Râleur, bougon, revendicatif. Ces mots reviennent constamment
en tête à la seule évocation du nom de Jean-Pierre Bacri.
L’homme au regard de cocker et aux répliques
assassines incarne à lui seul, dans l’imaginaire
collectif, le Français moyen de mauvaise humeur. Autant dire
qu’on s’apprête à se rendre
à l’interview un peu comme on monte sur un ring de
boxe. Sans s’attendre à rencontrer un acteur aussi
souriant, disponible et sympa.
Dans Cherchez Hortense, vous incarnez encore une fois un homme pas trop courageux, qui tire la tête…

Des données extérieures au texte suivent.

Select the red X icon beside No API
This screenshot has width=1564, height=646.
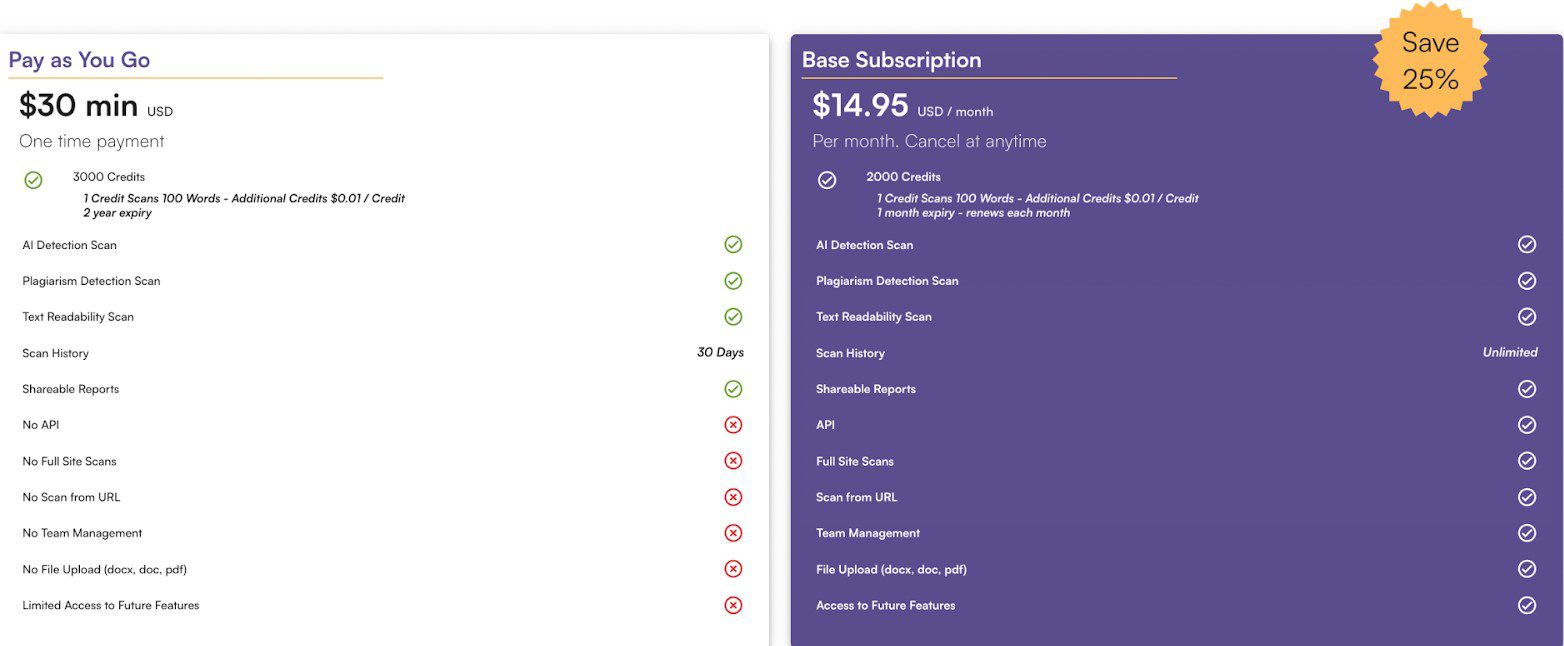click(733, 424)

“Je ne suis pas un acteur de composition. Je cherche des choses proches de moi, que je peux jouer. Je ne suis pas un grand aventurier. J’amène le rôle vers moi.”
Les petites lâchetés de tous les jours vous touchent-elles ?
“C’est le cœur même du film. Même s’il y a plein d’autres thématiques abordées. Ce qui m’a touché, c’est que ces petites lâchetés sont généralement bien intentionnées à la base. Comme dans la vraie vie. Les conséquences n’ont souvent pas été imaginées. C’est vraiment ça qui m’a plu dans le scénario. Avec les dialogues. C’est un des plus beaux rôles de ma vie.”
C’est un rôle qui amène à réfléchir énormément sur soi, non ?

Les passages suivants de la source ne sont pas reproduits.